But Pat Boone Never Lived in Bessemer, essay by Terry Barr

On the night before I entered 7th grade, my across-the-street, 9th grade neigh­bor Joe, while we were enjoy­ing spareribs at our family’s annu­al Labor Day pic­nic, gave me this advice:

Be care­ful tomor­row. You nev­er know who’s car­ry­ing a switchblade.”

I grew up in the switch­blade era. I’d hear talk at home about beer brawls in the rougher sec­tions of town where com­bat­ants would pull switch-blade knives on each oth­er and fight it out, often to the death. In fact, Joe’s family’s handy-man–Elijah who had conked red hair and car­ried his own ladder—was mur­dered in a switch­blade fight. I knew Eli­jah. He was friend­ly enough, but my senses—or was it my grandmother’s voice—warned me to not hang around him too long, as I did with the var­i­ous oth­er maids and yard men of our cir­cle of friends. I was only ten when reports of the inci­dent made their way through our neigh­bor­hood hot­lines, the usu­al after­noon phone ses­sions where my moth­er and grand­moth­er and all their friends might tie up the lines for lit­er­al­ly hours.

“What does a switch­blade look like,” I asked Joe. At that moment, I felt as threat­ened by a switch­blade as I was by the cot­ton­mouths that my par­ents told me slith­ered in and near the creek down the street from my house. 

Nev­er mind what they look like,” Joe cau­tioned. “Just keep close to the lock­ers and nev­er get in the way of a ninth-grad­er, or any­one else for that mat­ter.
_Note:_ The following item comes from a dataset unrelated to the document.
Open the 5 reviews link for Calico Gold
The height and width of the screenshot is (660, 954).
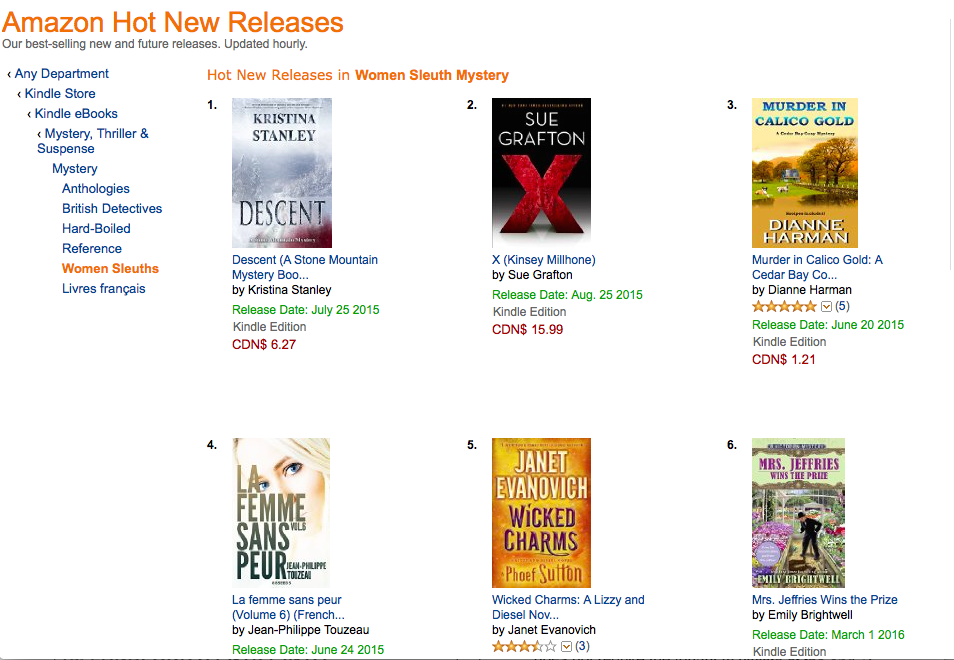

You nev­er know who’s been left-behind.” 

I couldn’t enjoy the rest of my sup­per that night and refused the home­made vanil­la ice cream altogether.

It’s OK” my Dad­dy said lat­er. “Joe’s Mom for­got to put sug­ar in it again.”

So there I stood: My first day at Besse­mer Jr. High in these switch­blade times. The front entrance doors opened garage-door wide and I thronged in with my new class­mates. The main office lurked just to the right of this entrance, which didn’t real­ly assure me that any “hood” wouldn’t try to sneak in a dan­ger­ous weapon. Because, I noticed in my first breath­tak­ing moment of junior high, the office had no win­dows, on the door or else­where. And nei­ther on this day or any oth­er in my expe­ri­ence there did the principal–Mr. Camp, whose lar­ynx had been crushed, report­ed­ly, in some for­eign war—nor the assis­tant principal—Mr. David­son, a red-haired and, I’d been warned, hot-head­ed man—ever stand in the front door­way to frisk the entrants. Joe told me that if you ever got caught with a switch­blade, you were auto­mat­i­cal­ly expelled. I won­dered how, if they weren’t check­ing at the door, our school guardians could ever catch any­one with that ven­omous weapon. I con­sid­ered my chances of sur­viv­ing that year fifty-fifty at best.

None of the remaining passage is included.